Problem: Reproduce each entry below verbatim.

==================================================

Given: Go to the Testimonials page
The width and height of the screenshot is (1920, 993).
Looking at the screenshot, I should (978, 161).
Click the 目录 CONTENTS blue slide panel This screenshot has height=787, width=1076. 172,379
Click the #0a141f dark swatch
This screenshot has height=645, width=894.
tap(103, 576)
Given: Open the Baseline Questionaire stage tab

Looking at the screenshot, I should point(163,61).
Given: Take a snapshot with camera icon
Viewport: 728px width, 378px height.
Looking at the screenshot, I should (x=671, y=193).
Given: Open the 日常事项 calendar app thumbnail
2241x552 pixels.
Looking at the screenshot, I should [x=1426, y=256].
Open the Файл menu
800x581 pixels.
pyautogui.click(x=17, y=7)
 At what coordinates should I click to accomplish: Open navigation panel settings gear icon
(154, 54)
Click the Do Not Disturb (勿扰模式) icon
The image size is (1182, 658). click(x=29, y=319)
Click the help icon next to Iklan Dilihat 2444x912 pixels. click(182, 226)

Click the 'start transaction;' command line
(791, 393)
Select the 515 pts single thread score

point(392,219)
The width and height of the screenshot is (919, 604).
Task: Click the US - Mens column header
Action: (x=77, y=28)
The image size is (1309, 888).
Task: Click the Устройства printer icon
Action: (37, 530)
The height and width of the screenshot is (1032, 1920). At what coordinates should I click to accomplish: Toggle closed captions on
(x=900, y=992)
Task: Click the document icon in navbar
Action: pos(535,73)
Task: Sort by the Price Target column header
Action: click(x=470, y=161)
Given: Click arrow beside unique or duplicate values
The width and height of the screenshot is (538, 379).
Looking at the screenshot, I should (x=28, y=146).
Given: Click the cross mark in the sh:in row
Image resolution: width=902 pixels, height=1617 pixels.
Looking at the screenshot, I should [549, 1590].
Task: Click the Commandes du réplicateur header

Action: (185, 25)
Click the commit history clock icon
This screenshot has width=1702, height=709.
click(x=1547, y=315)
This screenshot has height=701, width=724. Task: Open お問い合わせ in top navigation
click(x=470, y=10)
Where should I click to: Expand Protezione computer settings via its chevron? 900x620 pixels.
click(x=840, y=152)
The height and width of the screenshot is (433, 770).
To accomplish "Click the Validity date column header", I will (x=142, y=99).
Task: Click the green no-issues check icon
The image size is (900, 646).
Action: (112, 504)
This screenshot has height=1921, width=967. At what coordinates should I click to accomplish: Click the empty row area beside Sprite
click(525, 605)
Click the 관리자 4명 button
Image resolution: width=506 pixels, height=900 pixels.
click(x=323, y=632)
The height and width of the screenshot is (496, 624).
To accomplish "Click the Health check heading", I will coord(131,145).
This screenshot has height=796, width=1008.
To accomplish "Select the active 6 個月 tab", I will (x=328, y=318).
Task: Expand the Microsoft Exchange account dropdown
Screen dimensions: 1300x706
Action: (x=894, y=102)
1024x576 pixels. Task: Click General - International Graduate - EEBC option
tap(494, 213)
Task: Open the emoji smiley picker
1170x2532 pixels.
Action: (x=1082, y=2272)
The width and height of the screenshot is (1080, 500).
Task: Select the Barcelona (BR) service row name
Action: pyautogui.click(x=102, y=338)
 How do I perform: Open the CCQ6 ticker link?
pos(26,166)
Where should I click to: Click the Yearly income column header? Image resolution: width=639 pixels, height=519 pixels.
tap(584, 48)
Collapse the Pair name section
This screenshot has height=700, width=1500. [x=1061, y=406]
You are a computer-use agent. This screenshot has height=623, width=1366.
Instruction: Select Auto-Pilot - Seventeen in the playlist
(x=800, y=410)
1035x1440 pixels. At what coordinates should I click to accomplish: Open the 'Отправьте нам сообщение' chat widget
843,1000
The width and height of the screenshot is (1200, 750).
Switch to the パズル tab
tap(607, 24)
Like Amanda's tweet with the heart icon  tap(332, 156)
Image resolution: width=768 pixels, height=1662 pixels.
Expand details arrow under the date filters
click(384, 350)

==================================================

Reply to the task:
Given: Go to the Testimonials page
The width and height of the screenshot is (1920, 993).
Looking at the screenshot, I should (978, 161).
Click the 目录 CONTENTS blue slide panel This screenshot has height=787, width=1076. 172,379
Click the #0a141f dark swatch
This screenshot has height=645, width=894.
tap(103, 576)
Given: Open the Baseline Questionaire stage tab

Looking at the screenshot, I should point(163,61).
Given: Take a snapshot with camera icon
Viewport: 728px width, 378px height.
Looking at the screenshot, I should (x=671, y=193).
Given: Open the 日常事项 calendar app thumbnail
2241x552 pixels.
Looking at the screenshot, I should [x=1426, y=256].
Open the Файл menu
800x581 pixels.
pyautogui.click(x=17, y=7)
 At what coordinates should I click to accomplish: Open navigation panel settings gear icon
(154, 54)
Click the Do Not Disturb (勿扰模式) icon
The image size is (1182, 658). click(x=29, y=319)
Click the help icon next to Iklan Dilihat 2444x912 pixels. click(182, 226)

Click the 'start transaction;' command line
(791, 393)
Select the 515 pts single thread score

point(392,219)
The width and height of the screenshot is (919, 604).
Task: Click the US - Mens column header
Action: (x=77, y=28)
The image size is (1309, 888).
Task: Click the Устройства printer icon
Action: (37, 530)
The height and width of the screenshot is (1032, 1920). At what coordinates should I click to accomplish: Toggle closed captions on
(x=900, y=992)
Task: Click the document icon in navbar
Action: pos(535,73)
Task: Sort by the Price Target column header
Action: click(x=470, y=161)
Given: Click arrow beside unique or duplicate values
The width and height of the screenshot is (538, 379).
Looking at the screenshot, I should (x=28, y=146).
Given: Click the cross mark in the sh:in row
Image resolution: width=902 pixels, height=1617 pixels.
Looking at the screenshot, I should [549, 1590].
Task: Click the Commandes du réplicateur header

Action: (185, 25)
Click the commit history clock icon
This screenshot has width=1702, height=709.
click(x=1547, y=315)
This screenshot has height=701, width=724. Task: Open お問い合わせ in top navigation
click(x=470, y=10)
Where should I click to: Expand Protezione computer settings via its chevron? 900x620 pixels.
click(x=840, y=152)
The height and width of the screenshot is (433, 770).
To accomplish "Click the Validity date column header", I will (x=142, y=99).
Task: Click the green no-issues check icon
The image size is (900, 646).
Action: (112, 504)
This screenshot has height=1921, width=967. At what coordinates should I click to accomplish: Click the empty row area beside Sprite
click(525, 605)
Click the 관리자 4명 button
Image resolution: width=506 pixels, height=900 pixels.
click(x=323, y=632)
The height and width of the screenshot is (496, 624).
To accomplish "Click the Health check heading", I will coord(131,145).
This screenshot has height=796, width=1008.
To accomplish "Select the active 6 個月 tab", I will (x=328, y=318).
Task: Expand the Microsoft Exchange account dropdown
Screen dimensions: 1300x706
Action: (x=894, y=102)
1024x576 pixels. Task: Click General - International Graduate - EEBC option
tap(494, 213)
Task: Open the emoji smiley picker
1170x2532 pixels.
Action: (x=1082, y=2272)
The width and height of the screenshot is (1080, 500).
Task: Select the Barcelona (BR) service row name
Action: pyautogui.click(x=102, y=338)
 How do I perform: Open the CCQ6 ticker link?
pos(26,166)
Where should I click to: Click the Yearly income column header? Image resolution: width=639 pixels, height=519 pixels.
tap(584, 48)
Collapse the Pair name section
This screenshot has height=700, width=1500. [x=1061, y=406]
You are a computer-use agent. This screenshot has height=623, width=1366.
Instruction: Select Auto-Pilot - Seventeen in the playlist
(x=800, y=410)
1035x1440 pixels. At what coordinates should I click to accomplish: Open the 'Отправьте нам сообщение' chat widget
843,1000
The width and height of the screenshot is (1200, 750).
Switch to the パズル tab
tap(607, 24)
Like Amanda's tweet with the heart icon  tap(332, 156)
Image resolution: width=768 pixels, height=1662 pixels.
Expand details arrow under the date filters
click(384, 350)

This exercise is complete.